## Exercise brief
Give the number of lines in the records below that include "Select", and nothing more.

Saved entries
-*-

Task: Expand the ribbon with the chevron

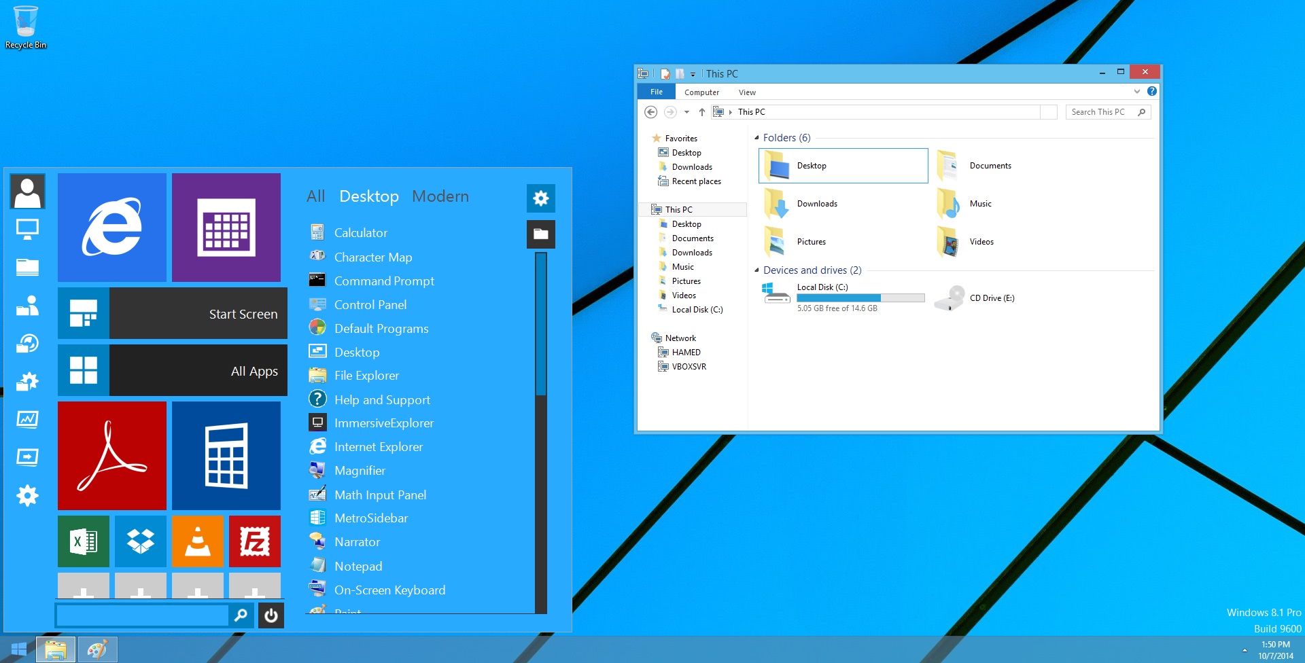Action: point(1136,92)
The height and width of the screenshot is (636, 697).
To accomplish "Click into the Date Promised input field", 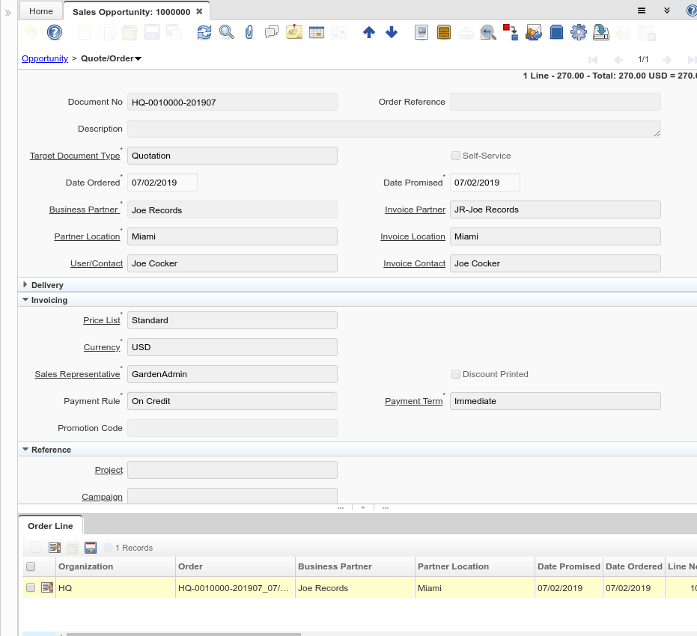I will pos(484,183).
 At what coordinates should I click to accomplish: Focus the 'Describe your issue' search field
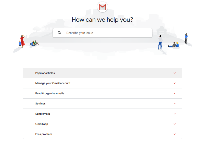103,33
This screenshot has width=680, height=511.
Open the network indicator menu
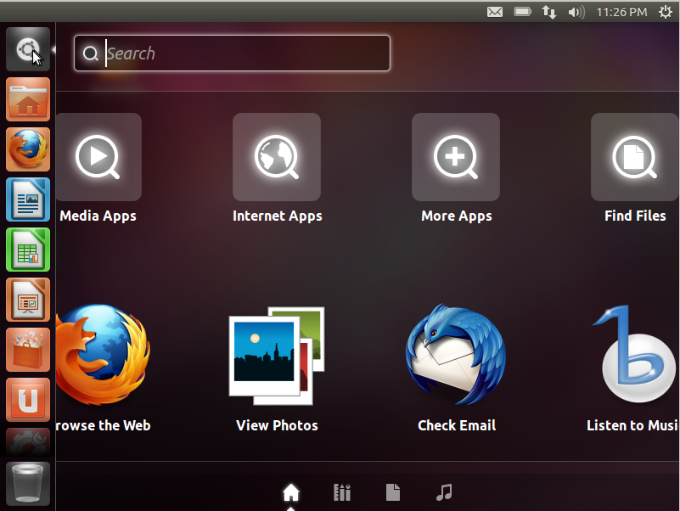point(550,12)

-*-

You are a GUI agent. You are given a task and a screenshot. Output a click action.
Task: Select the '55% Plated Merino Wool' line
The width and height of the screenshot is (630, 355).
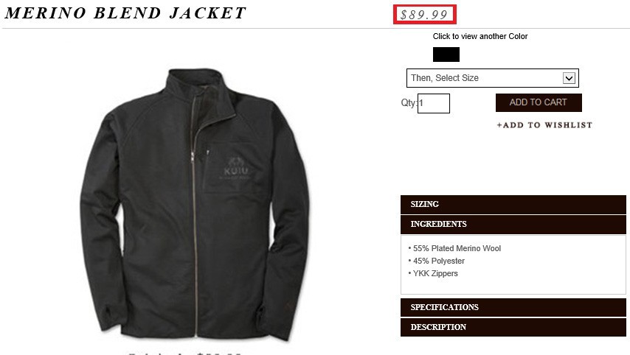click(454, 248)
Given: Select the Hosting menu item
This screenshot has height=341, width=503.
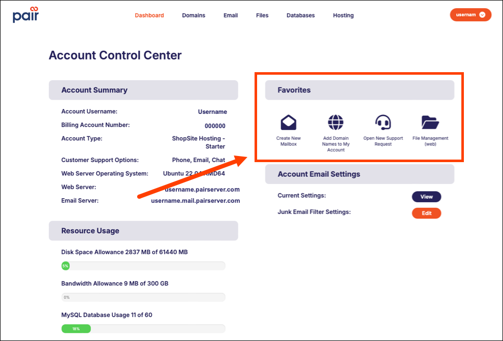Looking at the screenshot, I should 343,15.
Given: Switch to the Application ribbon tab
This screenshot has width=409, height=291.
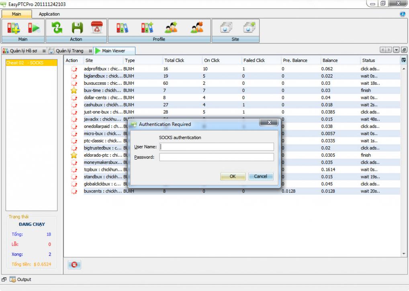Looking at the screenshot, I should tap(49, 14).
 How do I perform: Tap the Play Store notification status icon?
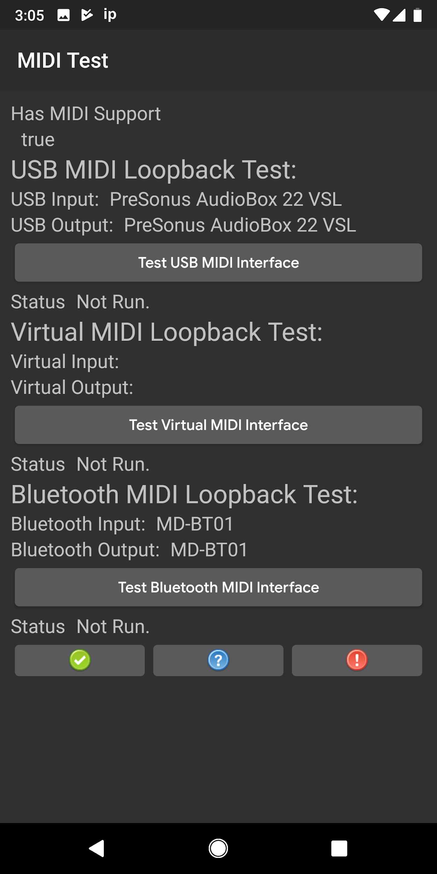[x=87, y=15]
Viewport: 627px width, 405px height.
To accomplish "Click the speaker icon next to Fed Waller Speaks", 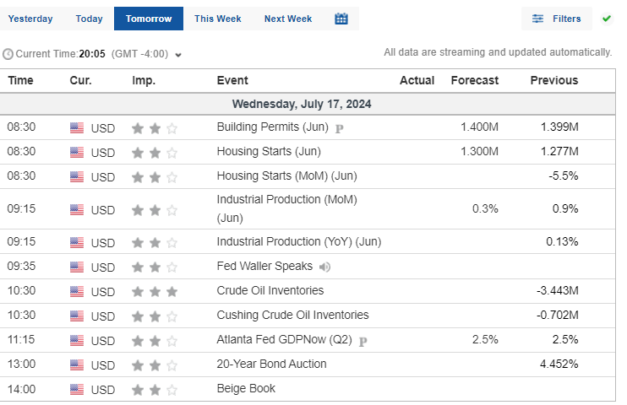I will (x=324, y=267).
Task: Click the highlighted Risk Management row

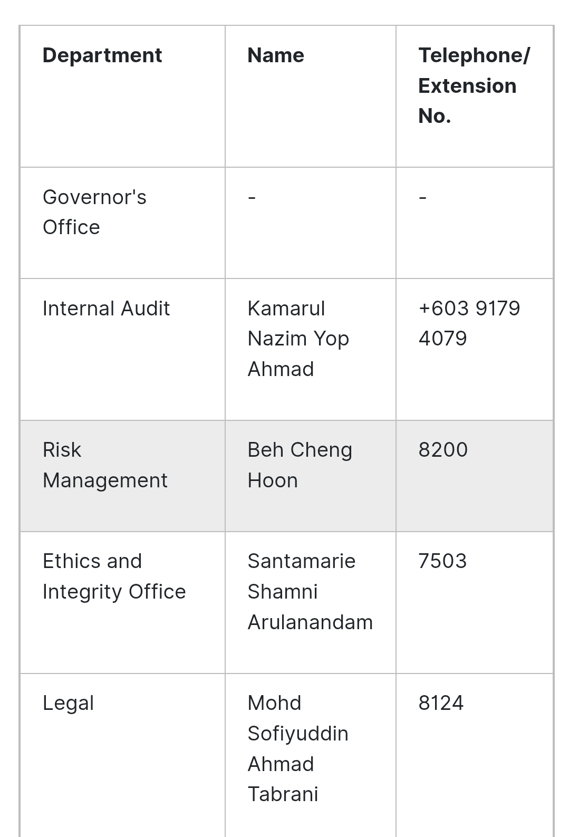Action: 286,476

-*-

## Solution
2